Define path, which kuma-dp sidecar has to scrape for prometheus metrics. Default value: /metrics . For more details see the applications metrics docs

prometheus.metrics.kuma.io/aggregate-<name>-port

Define port, which kuma-dp sidecar has to scrape for prometheus metrics. For more details see the applications metrics docs

kuma.io/transparent-proxying-inbound-v6-port

Define the port to use for IPv6 traffic. To turn off IPv6 set this to 0.

kuma.io/sidecar-drain-time

Allows specifying drain time of Kuma DP sidecar. The default value is 30s.
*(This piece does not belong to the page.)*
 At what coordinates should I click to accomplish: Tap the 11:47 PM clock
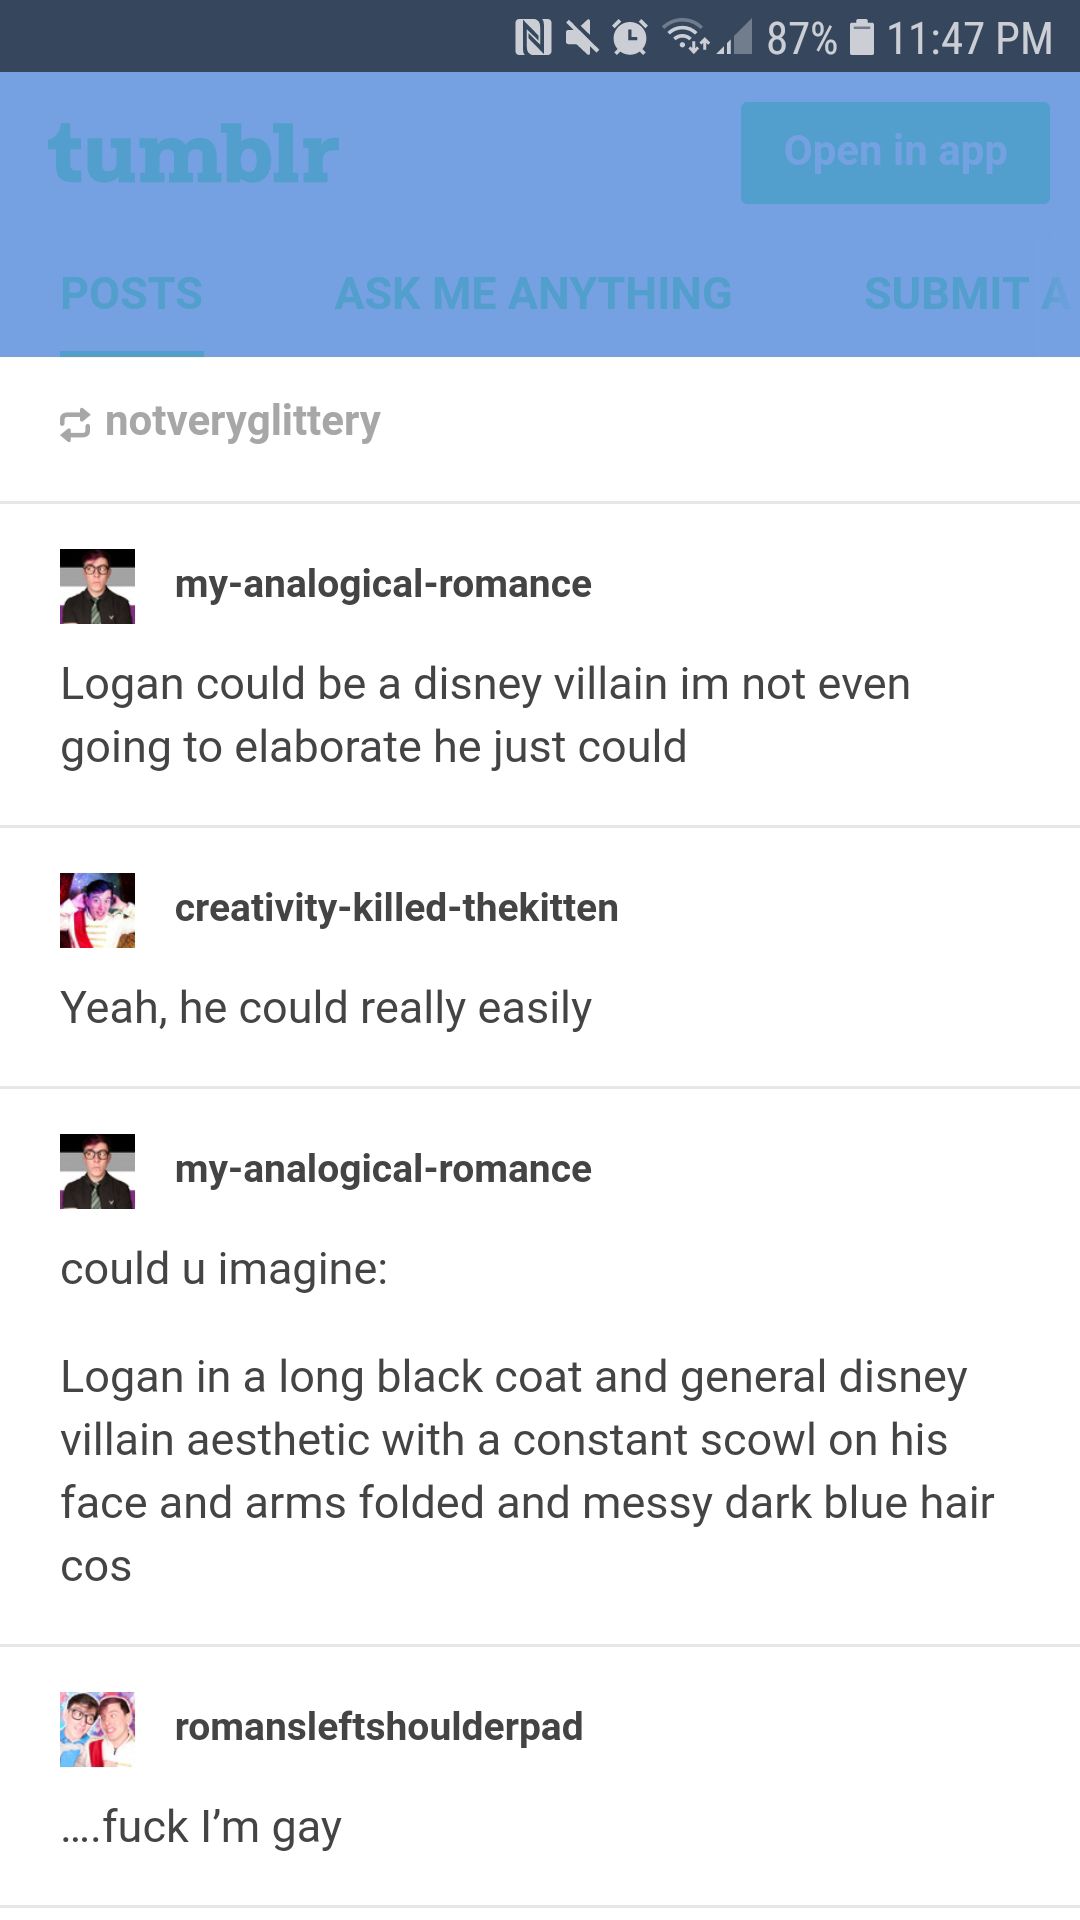click(x=969, y=38)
The default could be changed using the control-plane configuration or KUMA_RUNTIME_KUBERNETES_INJECTOR_SIDECAR_CONTAINER_DRAIN_TIME env.

kuma.io/init-first

Allows specifying that the Kuma init container should run first (ahead of any other init containers). The default is false if omitted. Setting this to true may be desirable for security, as it would prevent network access for other init containers. The order is not guaranteed, as other mutating admission webhooks may further manipulate this ordering.